BEGIN Data provided

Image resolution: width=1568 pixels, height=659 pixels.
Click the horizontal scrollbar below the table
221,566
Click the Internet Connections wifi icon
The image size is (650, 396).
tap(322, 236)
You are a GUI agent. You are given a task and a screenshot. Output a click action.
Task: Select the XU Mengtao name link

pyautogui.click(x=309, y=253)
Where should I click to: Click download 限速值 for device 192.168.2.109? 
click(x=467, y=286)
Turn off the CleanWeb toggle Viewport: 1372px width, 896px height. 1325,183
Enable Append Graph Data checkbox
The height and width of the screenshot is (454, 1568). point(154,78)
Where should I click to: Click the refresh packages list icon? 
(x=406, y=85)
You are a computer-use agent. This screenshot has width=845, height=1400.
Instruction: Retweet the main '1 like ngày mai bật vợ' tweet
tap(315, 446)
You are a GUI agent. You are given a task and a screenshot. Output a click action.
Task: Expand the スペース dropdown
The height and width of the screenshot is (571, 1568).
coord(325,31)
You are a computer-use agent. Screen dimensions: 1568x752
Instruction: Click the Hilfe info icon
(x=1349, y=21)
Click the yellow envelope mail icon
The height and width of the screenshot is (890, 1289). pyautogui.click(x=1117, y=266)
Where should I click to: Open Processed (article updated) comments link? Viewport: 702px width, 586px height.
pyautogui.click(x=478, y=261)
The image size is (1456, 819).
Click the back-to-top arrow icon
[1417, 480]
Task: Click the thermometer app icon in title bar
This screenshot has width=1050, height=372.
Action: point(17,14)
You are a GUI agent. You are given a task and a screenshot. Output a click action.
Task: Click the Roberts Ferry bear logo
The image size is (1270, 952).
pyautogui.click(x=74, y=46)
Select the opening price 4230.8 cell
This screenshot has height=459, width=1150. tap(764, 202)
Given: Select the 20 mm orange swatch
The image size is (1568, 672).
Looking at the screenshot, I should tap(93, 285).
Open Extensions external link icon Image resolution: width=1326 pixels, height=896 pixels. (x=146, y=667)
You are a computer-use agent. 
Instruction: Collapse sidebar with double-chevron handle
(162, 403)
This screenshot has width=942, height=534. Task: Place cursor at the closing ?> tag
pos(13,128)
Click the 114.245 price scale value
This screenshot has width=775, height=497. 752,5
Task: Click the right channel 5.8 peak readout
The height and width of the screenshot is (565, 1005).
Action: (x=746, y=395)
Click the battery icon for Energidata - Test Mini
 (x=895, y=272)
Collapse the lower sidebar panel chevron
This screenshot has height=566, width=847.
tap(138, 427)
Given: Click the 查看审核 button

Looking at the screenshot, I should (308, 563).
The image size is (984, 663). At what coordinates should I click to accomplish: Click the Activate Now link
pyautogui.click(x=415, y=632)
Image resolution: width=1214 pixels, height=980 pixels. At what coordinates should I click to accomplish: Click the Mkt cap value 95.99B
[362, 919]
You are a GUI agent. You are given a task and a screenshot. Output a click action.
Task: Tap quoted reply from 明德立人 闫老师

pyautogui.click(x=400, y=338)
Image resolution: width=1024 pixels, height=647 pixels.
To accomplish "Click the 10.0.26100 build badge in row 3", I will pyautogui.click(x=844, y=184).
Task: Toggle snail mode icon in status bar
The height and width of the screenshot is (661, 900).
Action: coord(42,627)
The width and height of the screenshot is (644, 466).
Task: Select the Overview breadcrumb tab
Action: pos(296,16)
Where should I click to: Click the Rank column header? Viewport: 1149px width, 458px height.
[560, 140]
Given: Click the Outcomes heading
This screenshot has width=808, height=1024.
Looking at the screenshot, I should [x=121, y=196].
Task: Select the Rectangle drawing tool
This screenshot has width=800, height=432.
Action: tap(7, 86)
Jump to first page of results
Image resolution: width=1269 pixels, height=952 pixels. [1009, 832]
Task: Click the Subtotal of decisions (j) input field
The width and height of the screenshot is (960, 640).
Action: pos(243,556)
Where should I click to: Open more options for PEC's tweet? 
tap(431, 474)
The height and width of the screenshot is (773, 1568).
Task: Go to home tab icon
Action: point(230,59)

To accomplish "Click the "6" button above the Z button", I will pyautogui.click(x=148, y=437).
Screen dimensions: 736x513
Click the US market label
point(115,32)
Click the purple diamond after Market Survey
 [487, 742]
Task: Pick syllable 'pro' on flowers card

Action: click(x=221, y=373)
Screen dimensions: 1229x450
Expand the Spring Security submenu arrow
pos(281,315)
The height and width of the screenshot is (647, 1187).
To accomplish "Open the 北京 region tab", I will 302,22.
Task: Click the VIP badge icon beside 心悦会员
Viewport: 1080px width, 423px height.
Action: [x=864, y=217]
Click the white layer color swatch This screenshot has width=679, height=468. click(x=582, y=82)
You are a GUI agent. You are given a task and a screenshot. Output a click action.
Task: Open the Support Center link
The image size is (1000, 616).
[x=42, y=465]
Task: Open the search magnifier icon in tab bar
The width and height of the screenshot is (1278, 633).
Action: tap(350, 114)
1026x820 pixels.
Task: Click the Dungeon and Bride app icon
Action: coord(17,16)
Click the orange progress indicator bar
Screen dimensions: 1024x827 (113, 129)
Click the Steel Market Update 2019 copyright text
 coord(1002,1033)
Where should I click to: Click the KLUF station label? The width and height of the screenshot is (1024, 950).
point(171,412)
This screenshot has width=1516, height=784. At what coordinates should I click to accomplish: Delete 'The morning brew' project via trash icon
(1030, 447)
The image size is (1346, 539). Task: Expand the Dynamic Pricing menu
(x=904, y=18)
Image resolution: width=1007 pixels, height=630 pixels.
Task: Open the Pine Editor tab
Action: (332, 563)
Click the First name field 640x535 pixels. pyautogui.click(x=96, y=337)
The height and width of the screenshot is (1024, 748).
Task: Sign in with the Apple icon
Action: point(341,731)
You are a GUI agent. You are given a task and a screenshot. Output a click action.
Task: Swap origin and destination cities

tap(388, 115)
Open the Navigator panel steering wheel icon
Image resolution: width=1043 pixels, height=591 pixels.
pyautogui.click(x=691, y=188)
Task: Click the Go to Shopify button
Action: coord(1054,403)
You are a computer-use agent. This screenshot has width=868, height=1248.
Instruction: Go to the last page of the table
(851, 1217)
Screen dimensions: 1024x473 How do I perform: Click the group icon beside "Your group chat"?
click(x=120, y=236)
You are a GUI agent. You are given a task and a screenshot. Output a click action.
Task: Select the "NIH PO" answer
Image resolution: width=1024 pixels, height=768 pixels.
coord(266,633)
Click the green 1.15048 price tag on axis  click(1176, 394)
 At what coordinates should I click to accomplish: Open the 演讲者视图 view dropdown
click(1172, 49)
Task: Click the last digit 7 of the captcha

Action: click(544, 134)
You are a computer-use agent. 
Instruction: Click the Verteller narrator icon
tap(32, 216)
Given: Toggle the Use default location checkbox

END Data provided

**Work to complete:**
Copy every line of the data above in which the string "will" appears.

**Written solution:**
To accomplish "Click the 10.0.26100 build badge in row 3", I will pyautogui.click(x=844, y=184).
To accomplish "Click the "6" button above the Z button", I will pyautogui.click(x=148, y=437).
To accomplish "Open the 北京 region tab", I will 302,22.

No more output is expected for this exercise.